It should come as no surprise to any of you that a citizen’s protection against unreasonable searches under the 4th Amendment extends to his or her cell phone. Over 5 years ago in Riley v California, the US Supreme Court determined that the modern cell phone “has several interrelated consequences for privacy”. As you probably remember, in the Riley case officers searched information on Riley’s cell phone during a traffic stop. Information gleaned from the cell phone without the aid of a search warrant led to Riley’s arrest for a gang-related shooting. The California Appellate Court ruled that the police could conduct a warrantless search of the cell phone incident to an arrest. SCOTUS disagreed, determining that the privacy interest inherent in the large volumes of information stored on our phones requires officers to get a warrant.
Today’s case deals with an incident where the police are not responsible for the initial search of the defendant’s phone; rather, the defendant’s friend was using the phone, with permission, and came upon some child pornography. The question today then becomes is the evidence admissible when the initial warrantless search is conducted by a private citizen as opposed to a government actor? Let’s see what the 8th Circuit had to say.
FACTS
The defendant lived in his parents’ Missouri home with his girlfriend and infant daughter. A friend, Paul Donnelly, lived in a trailer behind the house. At trial Donnelly testified that he “freely accessed” the house and occasionally used the defendant’s cell phone.
One morning Donnelly entered the house, went in to the defendant’s bedroom and removed the defendant’s cell phone. Donnelly made several calls on the phone and then checked several Facebook accounts. As Donnelly scrolled through the phone, he found a number of pornographic images involving the infant daughter and immediately informed the police.
Deputy Roberts arrived at the home and Donnelly showed the officer one photograph. Roberts turned off the phone and put it into his pocket. The Deputy interviewed the defendant, who admitted to having methamphetamine in the house, but did not admit to any photographs. A detective arrived on scene and contacted the local prosecutor for assistance with securing a search warrant for the phone and residence.
The officers secured drug paraphernalia at the home but found no additional pornographic images in the house. Several weeks later a forensic examination of the phone uncovered a number of images of child pornography. Federal agents joined the case, secured a federal warrant for the phone, and conducted their own forensic examination which uncovered additional images.
Suellentrop was indicted on seven counts of child pornography and, prior to trial, the defendant filed a motion to suppress the photos claiming the initial search and seizure of the phone violated his 4thAmendment protections. The motion was denied, the defendant entered a conditional guilty plea, and was sentenced to 120 years. This appeal followed.
Eighth Circuit Findings
On appeal, Suellentrop agreed that he had allowed Donnelly to use his phone in the past and that he did not dispute that Donnelly was acting on his own when he used the phone on the morning in question.

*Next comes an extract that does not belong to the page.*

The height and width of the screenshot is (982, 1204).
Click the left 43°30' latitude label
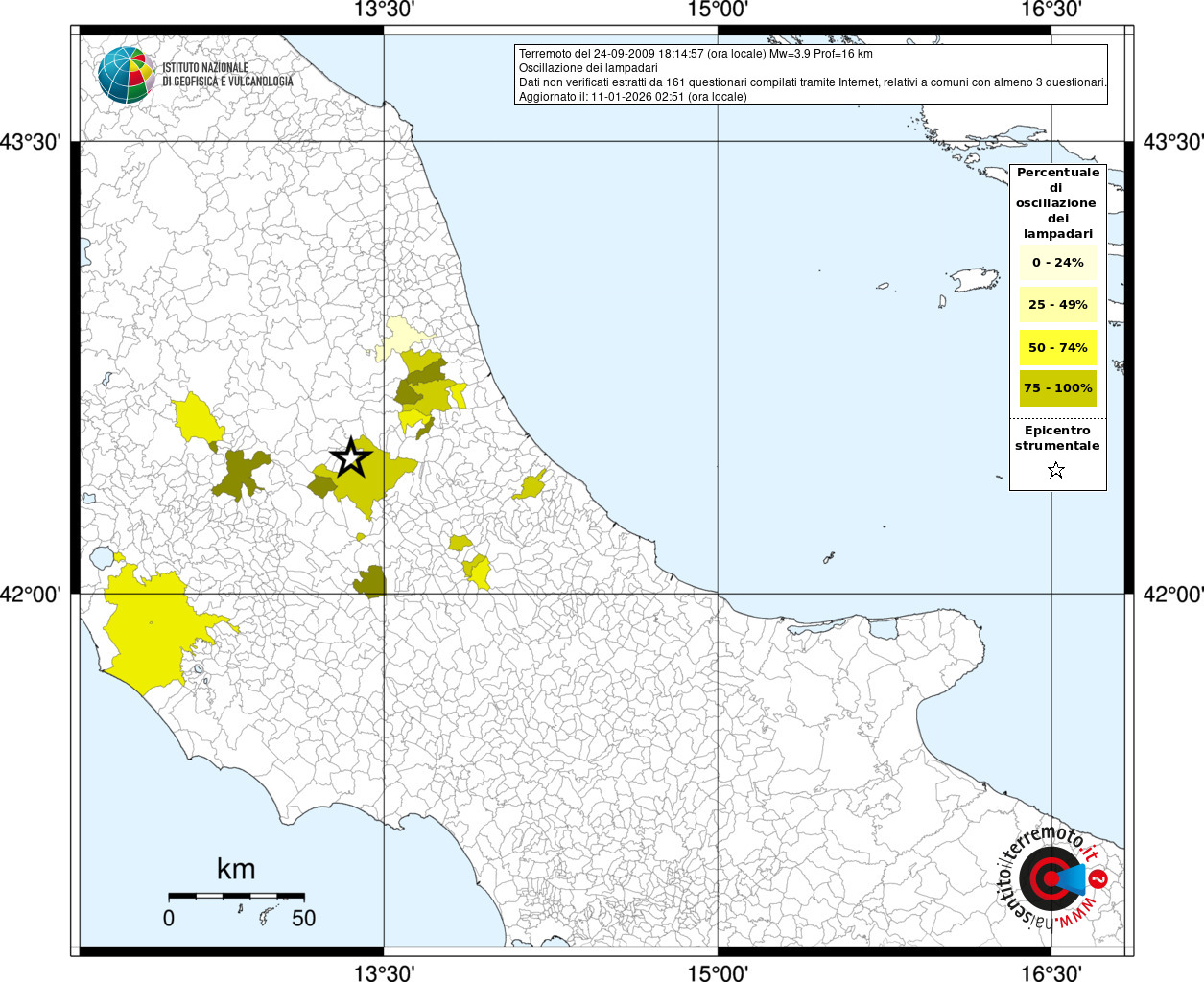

However, the defendant claims that once Donnelly opened the phone and showed the image to the Deputy he was acting as an agent of the state and, therefore, the viewing violated his 4thAmendment protections.
The 8th Circuit disagreed, finding that Donnelly’s initial viewing of the images had already occurred and the subsequent viewing by the officer was limited to those images already viewed by Donnelly. Citing prior 8th Circuit cases, the court found that “the Fourth Amendment does not forbid the government to reexamine the same materials as long as agents go no further than the private search.”
Next Suellentrop argued that the phone had already been seized at the point the warrant was issued and therefore did not fall under the purview of things to be seized under the warrant. The warrant authorized investigators to search for “DVDs, CDs, video cassettes, mass storage devices (i.e., hard drives, computers, jump drives, etc) and photographs of victim(s)” at Suellentrop’s residence. Investigators also were directed “to search the computers, cameras, storage devices, and electronic devices seized by you, including any files that are password-protected or encrypted,” for evidence of child pornography. The court determined this to be an “honest mistake” noting that the detective had conferred with the prosecutor and understood the phone to be within the scope of the warrant.
The court noted that “while the warrant was not a model of clarity” it was reasonable for the officers to believe the search of the phone was within the scope of the warrant and the trial court judgment was affirmed.
Takeaways
It is important that officers understand their agency policies with respect to the seizure and storage of electronic devices. Suspects involved in child pornography and other electronically-driven crimes are known to build special programs into their devices that can erase images or apps. In this case the officer turned the phone off and put it in his pocket. Just the action of turning off the phone or even the static charge that comes with carrying the phone in your pocket may cause the loss of important evidence.
It is also important, as this case tells us, to be sure to document exactly how you come upon evidence given to you by a private citizen. This will prevent any later claim that the citizen was acting at your behest.